Objective:
In the records below, from the line holding "Given: Click the wishlist list icon" through the end of the records, inclusive, swap "wishlist" for "favorites" and give those lines back with nothing else changed. Leave the pictures out.

=-=-=

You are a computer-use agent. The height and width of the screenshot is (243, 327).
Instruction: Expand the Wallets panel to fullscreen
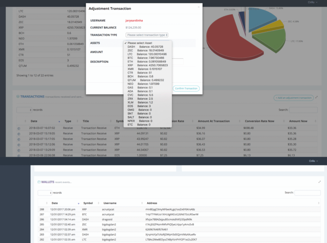(x=319, y=182)
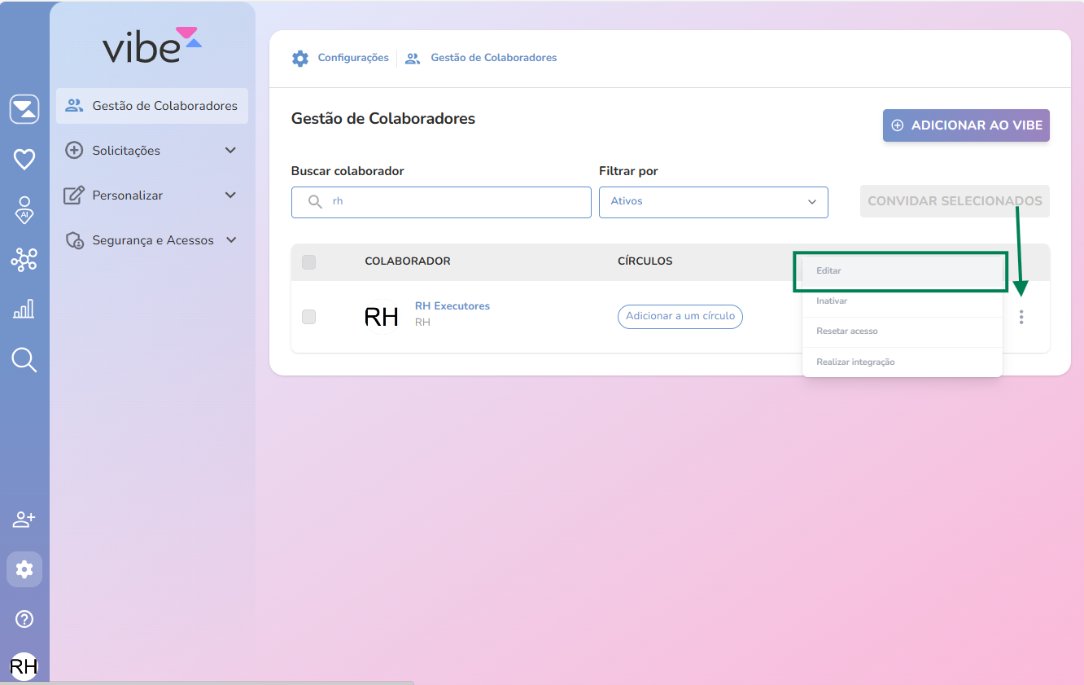Click the ADICIONAR AO VIBE button
This screenshot has width=1084, height=685.
[x=966, y=125]
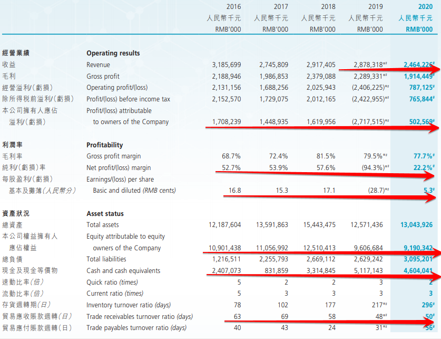Select the 2020 revenue figure 2,464,226
This screenshot has height=339, width=441.
tap(417, 64)
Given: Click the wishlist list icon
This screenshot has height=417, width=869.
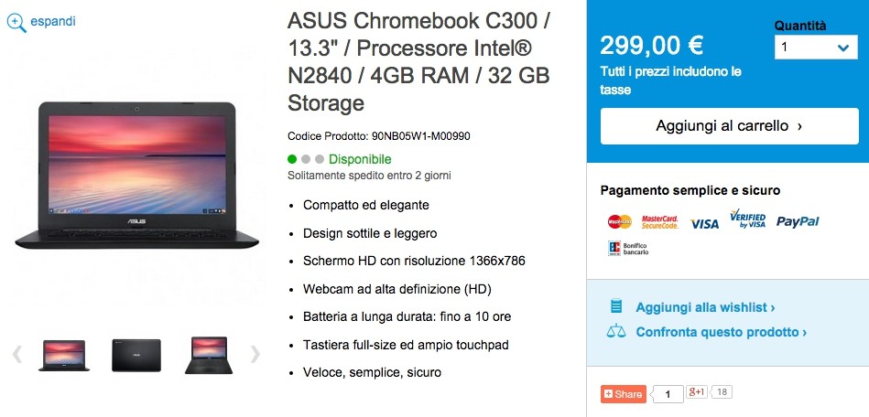Looking at the screenshot, I should pyautogui.click(x=617, y=307).
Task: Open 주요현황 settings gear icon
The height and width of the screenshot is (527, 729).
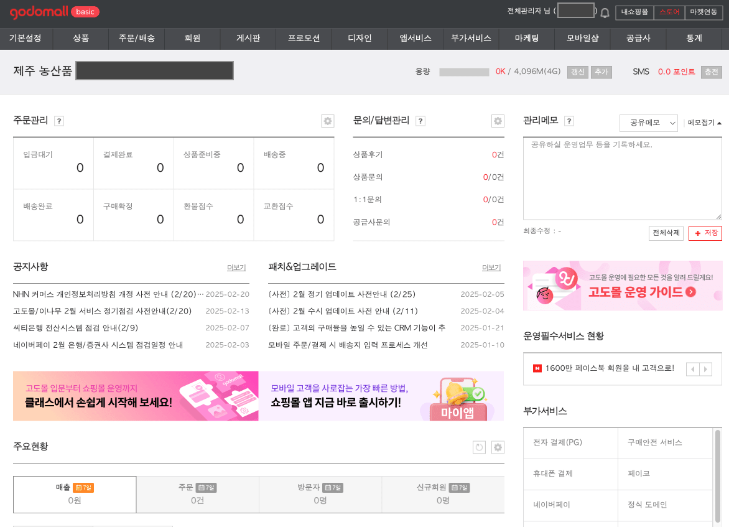Action: coord(498,447)
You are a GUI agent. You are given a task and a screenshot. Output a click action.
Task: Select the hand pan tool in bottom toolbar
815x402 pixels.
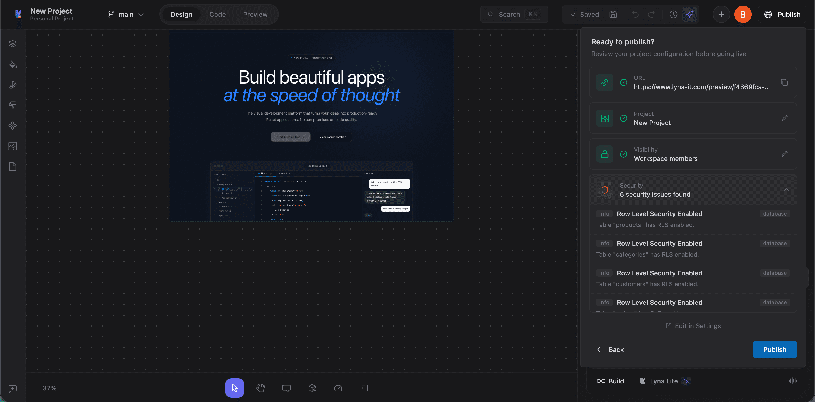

=-=-=

Reply to the exercise:
Given: Click the favorites list icon
This screenshot has height=417, width=869.
Looking at the screenshot, I should pyautogui.click(x=617, y=307).
Task: Open 주요현황 settings gear icon
The height and width of the screenshot is (527, 729).
Action: coord(498,447)
You are a GUI agent. You are given a task and a screenshot. Output a click action.
Task: Select the hand pan tool in bottom toolbar
815x402 pixels.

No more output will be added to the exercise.